The concept of control involves the way the family interacts in terms of power and influence, as when these are used to resolve conflict in the areas of “discipline, role negotiations, and problem solving” (Parr, 2000, p. 256). The affection or intimacy concept demonstrates the family members’ needs for interactions that allow them to be open with each other about their feelings and areas of vulnerability (Parr, 2000, p. 256). Another key concept is communication theory.
There are varied types of communication theory, but the one that is most appropriate to family therapy is family communication patterns theory, which serves as a model of family communication based on relational connections among communication behaviors (Fitzpatrick, 2004, p. 175). Finally, the concept of networks is an integral part of the family therapy approach. Networks provide support during family therapy when the family itself is under stress.
As Goldenberg and Goldenberg (p. 12) point out, “The support of a network of friends, extended family, clergy, neighbors, employers, and fellow employees and the availability of community resources often contribute to family recovery,” and “even chaotic, disorganized, abusive, and multi-problem families have resources.” An evaluation of family therapy from the Christian perspective reveals that it is compatible with Christian principles.
Because it is a mode of therapy predicated mainly on understanding the dynamics of family life and helping family members to change their dysfunctional behavior, there is little in family therapy that runs at cross-purposes with Christian thinking. Inclusion, control, and affection are all Christian concepts as well. Everyone is included in the group of those eligible to be Christians, and one only needs to choose to belong. Control of one’s actions is integral to the Christian perspective, with manifestations of a lack of control being regarded as problems.

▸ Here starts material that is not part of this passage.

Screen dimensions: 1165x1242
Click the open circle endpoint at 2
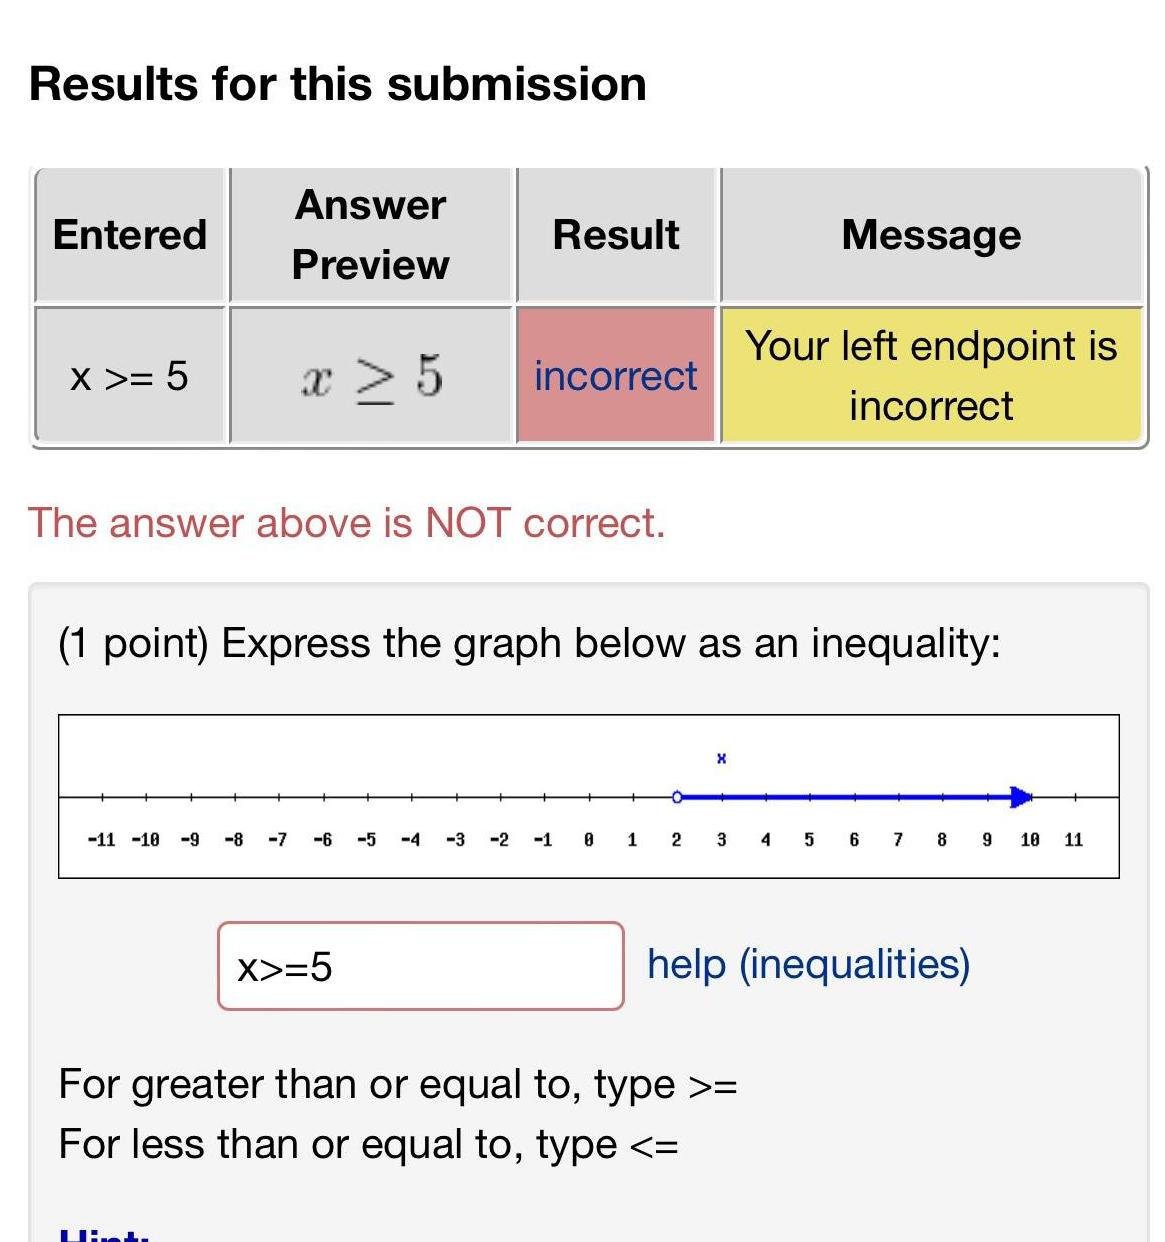click(x=678, y=796)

Affection is a hallmark of Christianity, and Jesus displayed genuine affection to people, urging his disciples to do the same. Communication theory is more than relevant to Christianity, as evidenced by the vast amount of communication that takes place in the Bible and the many interactions that are recorded there to help believers understand both desirable and undesirable forms of communication. Moreover, Christianity is a community-oriented religion in many ways, urging believers to help those in need and to love others, so its precepts fit neatly into the concept of the support network, as well.

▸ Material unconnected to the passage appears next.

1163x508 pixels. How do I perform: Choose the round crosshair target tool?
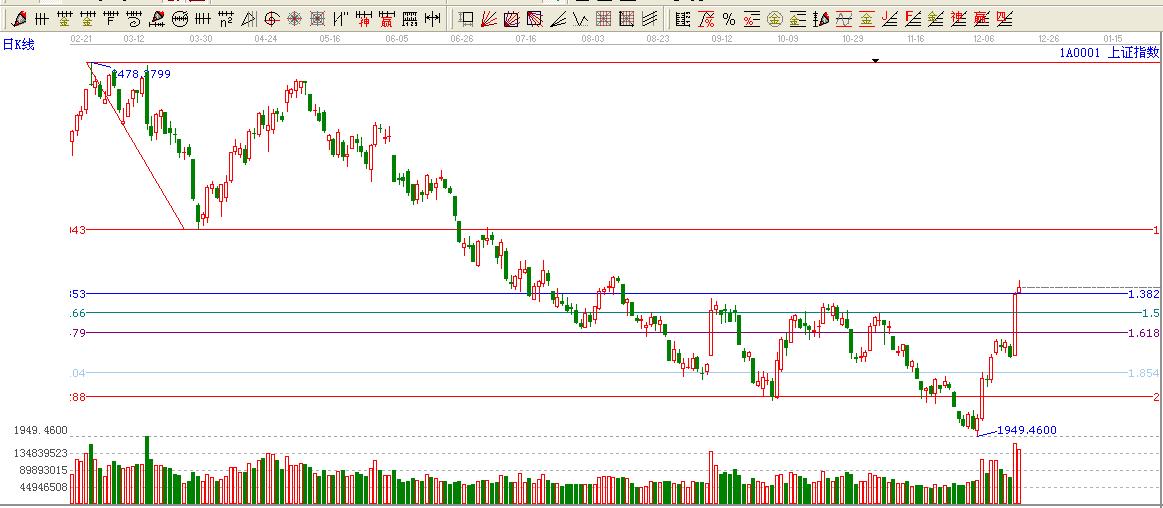(x=295, y=18)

Jesus traveled about the countryside, as did His disciples, taking help to people in various towns along the way, and there is a palpable sense of community in the Christian way of life, which considers other people’s feelings, welfare, and interests as well as one’s own. Finally, there is in Christianity a strong family model, as the Father, the Son, and the Holy Spirit are essentially a divine family unit, and thus family therapy models are intrinsically structured to relate to the Christian model.